Small Design is an AI platform operator that enables users to create LoRA models by fine tuning an AI model on a custom dataset. Users uploaded images of Ultraman to this platform to train original models, which were then made available to other users for generating varied Ultraman-style content.
Figure 1. The Ultraman image generated by the accused platform
In 2024, SCLA sued Small Design on the grounds of copyright infringement and unfair competition. It requested cessation, deletion of all relevant material and data and damages (including reasonable costs) of 300,000 yuan.
The Hangzhou Internet Court dismissed the unfair competition claim as it found the defendant’s business model and operations to be legitimate, and it held that the dispute would be governed by the Copyright Law rather than the Anti-Unfair Competition Law.
The court affirmed that the defendant, as a provider of generative-AI services, was not involved in direct copyright infringement. However, it held the defendant liable for contributory copyright infringement, ordering the generated Ultraman images to be deleted and cessation of the generation and publishing service pertaining to the images at issue. The court awarded damages and reasonable costs of 30,000 yuan, which is one tenth of the initial amount claimed by the plaintiff, and rejected the plaintiff’s other requests.
The Hangzhou Intermediate Court upheld this decision on appeal.
Fair use of copyrighted content in AI training
The trial court used a two-pronged approach. Specifically, it proposed adopting a more lenient and inclusive assessment of data input and data-training actions of LLMs. However, it underlined the necessity of a rigorous assessment when it came to the output of LLM-generated content and its use. This bifurcated approach sharply contrasts Article 7(2) of the Interim Measures for the Management of Generative Artificial Intelligence Services, which stipulate that gen-AI service providers must conduct pre-training, fine-tuning and other data-processing activities in accordance with the law – and must not infringe upon the legally protected rights of others – when IP rights are involved.
From the court’s rationale, it can be inferred that the correlation between training and generation is not linear causality, as may be misconstrued by most people.
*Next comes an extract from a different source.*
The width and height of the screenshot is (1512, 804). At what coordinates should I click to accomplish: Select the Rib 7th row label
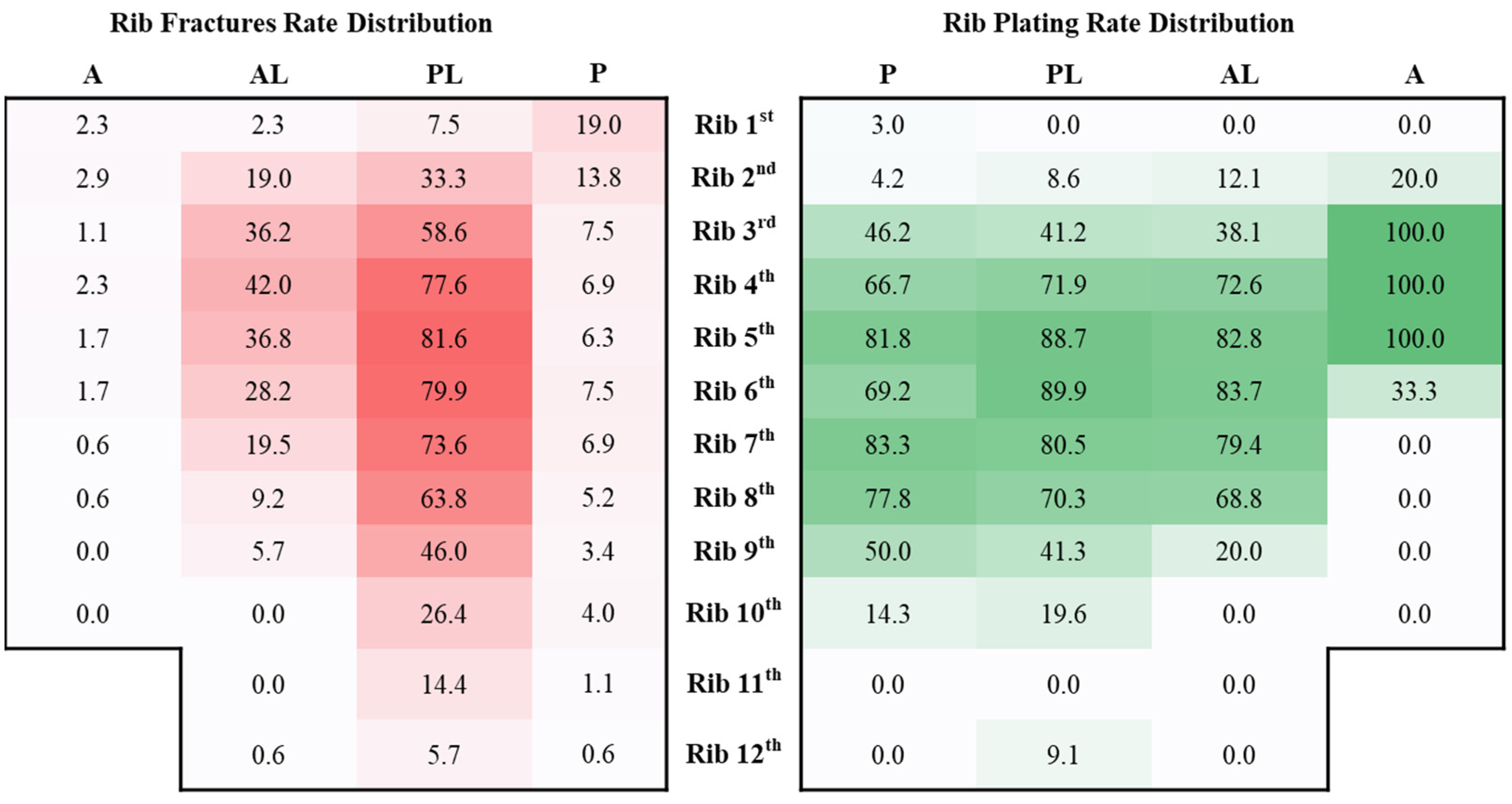click(733, 444)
The creation and evolution of generative AI requires the input of a massive amount of training data, which would inevitably include the copyrighted works of others. In principle, using these at the training stage is for learning, analysing and summarising prior works for the sake of transformative creation of new works later – without the intention to reproduce the originality of the copyrighted works. In general, data training merely temporarily retains the prior works in structural analysis of corpus data without making these available to the public during the training and generation processes.
The court therefore concluded that so long as the training process does not intend to reproduce the original works, interfere with their normal use or cause unreasonable harm to the copyright holder’s legitimate interests, it may fall within the scope of fair use.
Key takeaways
Notably, Article 24 of the 2020 Chinese Copyright Law outlines the circumstances that constitute fair use of copyrighted works. Although the legislation does not explicitly address the use of copyrighted works for AI training, clause 13 (other circumstances provided by laws and administrative regulations) leaves the door open, should other laws or administrative regulations sanction fair use in the context of AI training in the future.
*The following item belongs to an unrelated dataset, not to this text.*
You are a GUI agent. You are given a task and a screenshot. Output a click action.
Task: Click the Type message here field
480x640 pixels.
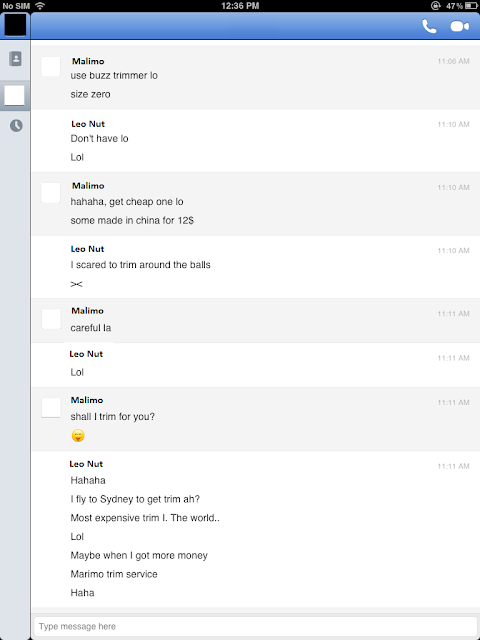(x=256, y=626)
It is interesting that the Hangzhou Intermediate Court distinguished the platform’s duty to dissuade user infringement during the model-training phase (input) by using legally sourced data and models from its obligations to prevent infringement at the content-generation stage (output) by utilising necessary mechanisms that are consistent with the level of technology at the time of the infringement. This distinction reflects a growing judicial understanding in China that a nuanced approach may be warranted in determining the legal liability of platform operators hosting AI-powered tools in the different phases of AI training and utilisation.
Training AI requires huge and diverse datasets, which often include copyrighted text, images and audio. Whether such use constitutes infringement remains a legal grey area worldwide. This case, which is China’s first judicial recognition in this area, seems to insinuate a more tolerant attitude toward copyrighted inputs in AI training – but a stricter stance on infringing outputs. The decision could help to shape both legal interpretation and industry practices in China and beyond.